- Extracted data -
+++
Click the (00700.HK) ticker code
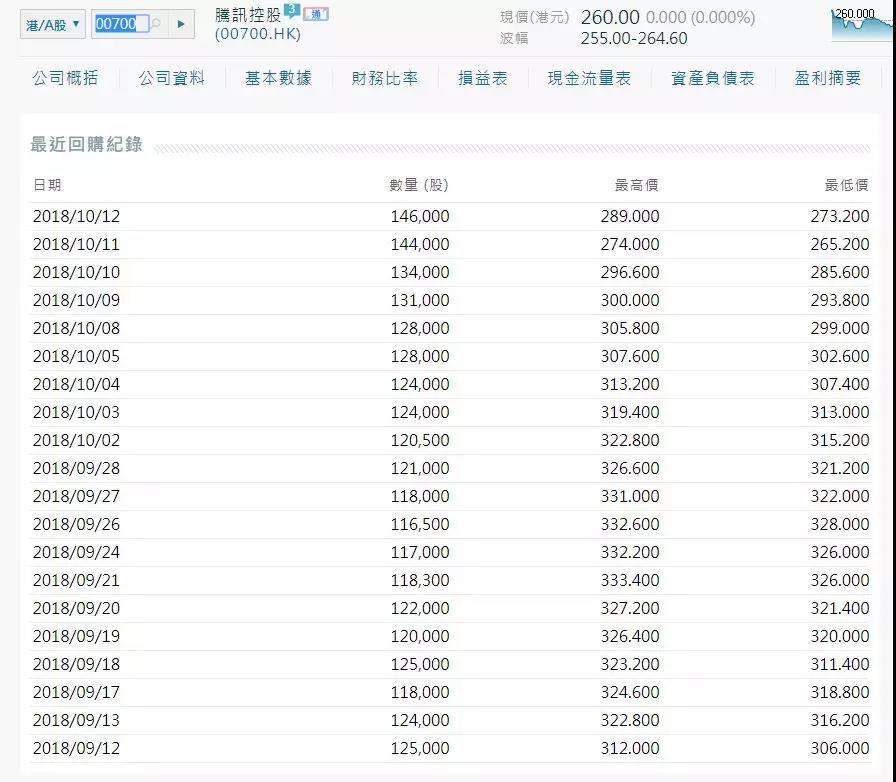Screen dimensions: 896x782 [258, 34]
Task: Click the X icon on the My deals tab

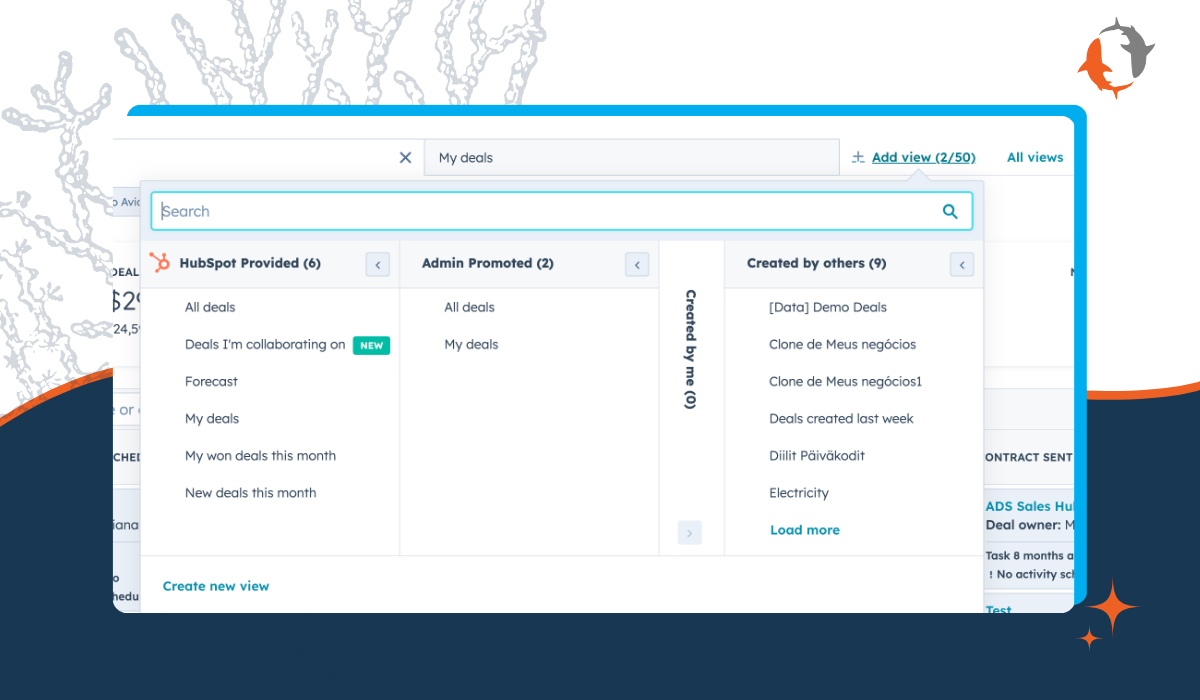Action: [x=405, y=157]
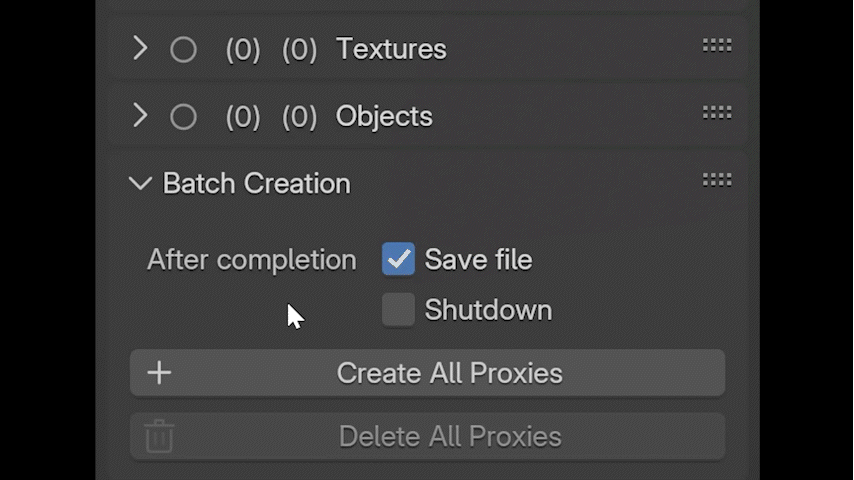Click the plus icon on Create All Proxies
Screen dimensions: 854x480
click(x=160, y=373)
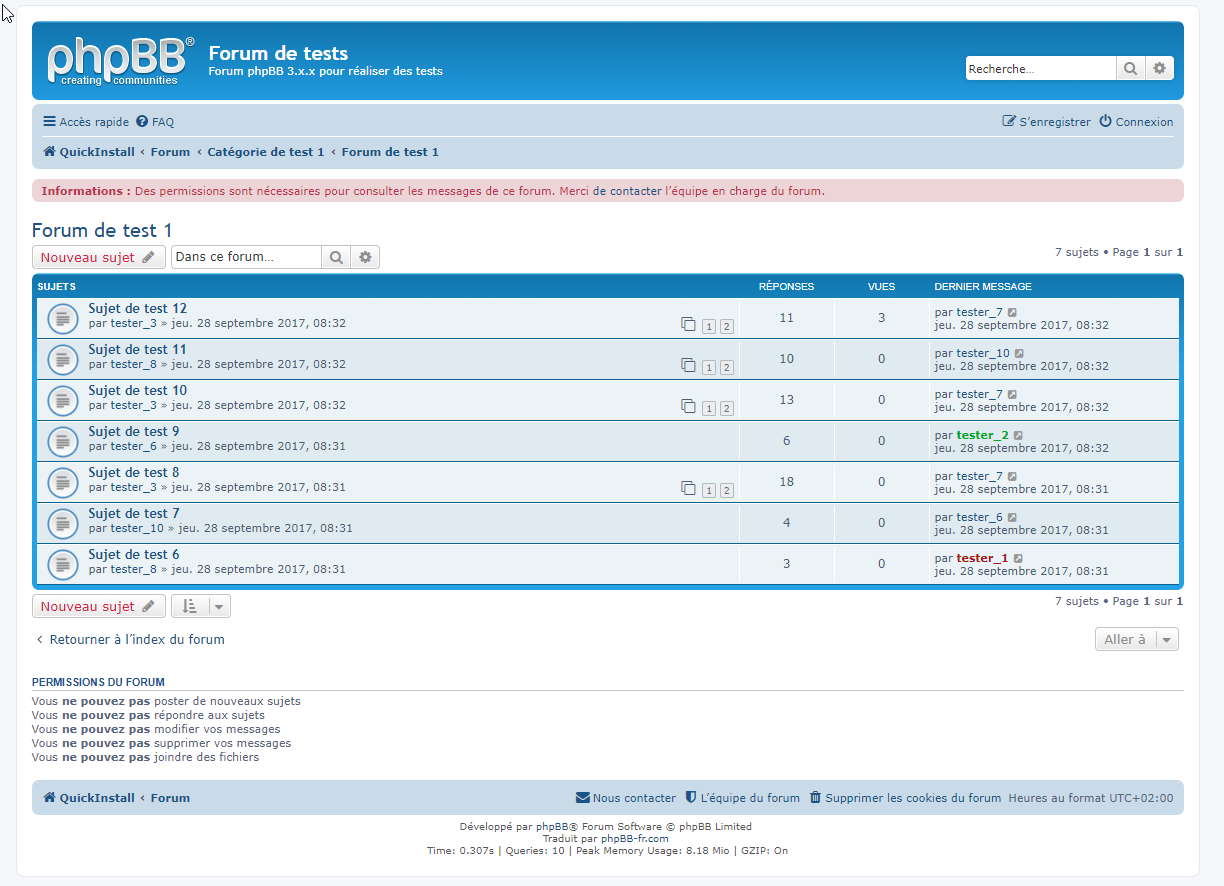
Task: Open advanced search gear in header
Action: point(1159,68)
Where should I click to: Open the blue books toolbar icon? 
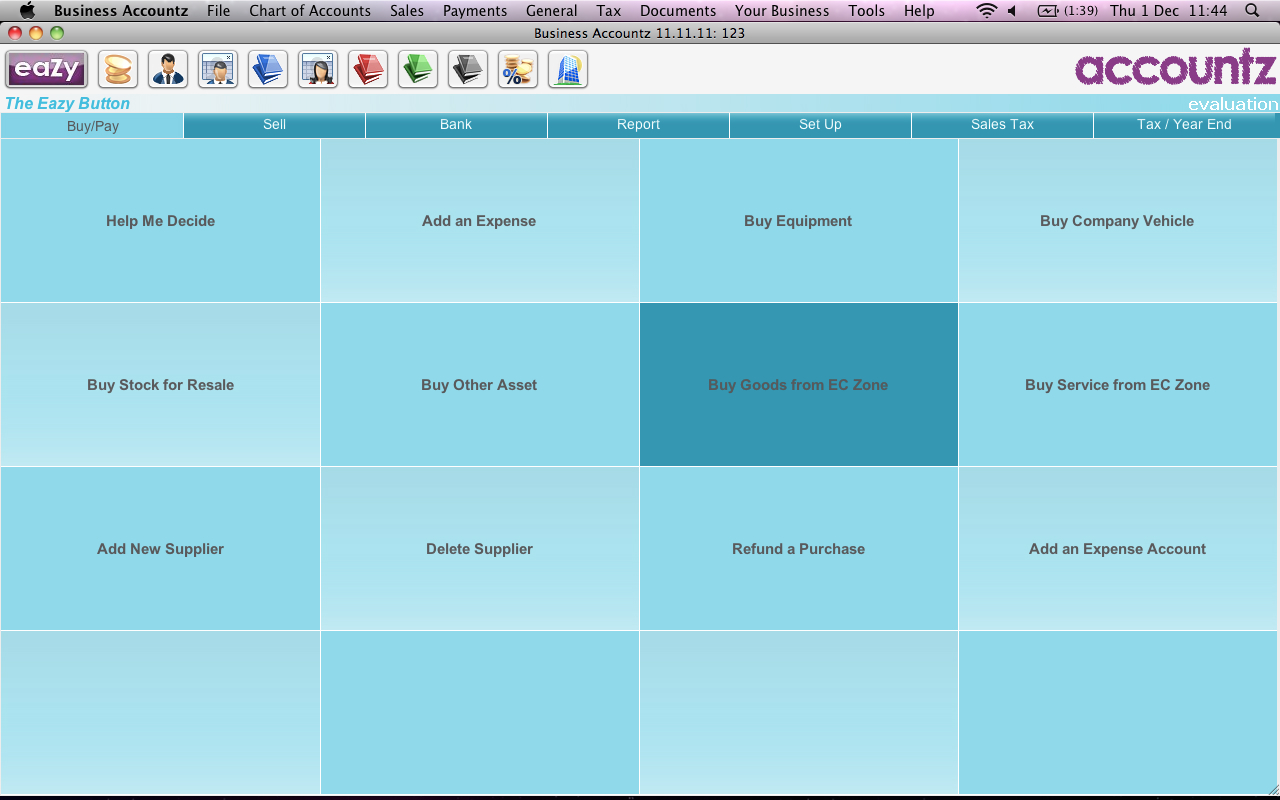point(268,70)
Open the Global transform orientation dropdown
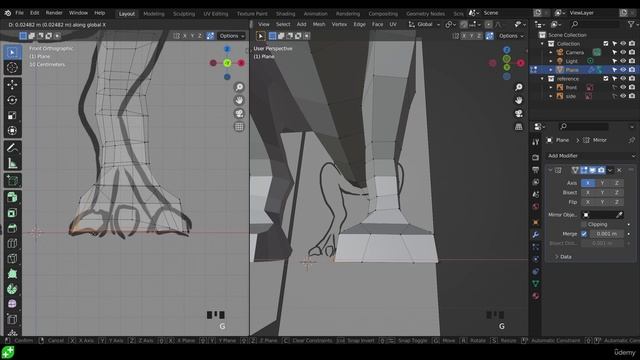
+++
A word-for-word repetition of the data above, without pictures, is the expected answer.

- Answer -
Click the (00700.HK) ticker code
Screen dimensions: 896x782 [258, 34]
Task: Click the X icon on the My deals tab

Action: [x=405, y=157]
Click the plus icon on Create All Proxies
Screen dimensions: 854x480
click(x=160, y=373)
Task: Open advanced search gear in header
Action: point(1159,68)
Where should I click to: Open the blue books toolbar icon? 
point(268,70)
Open the Global transform orientation dropdown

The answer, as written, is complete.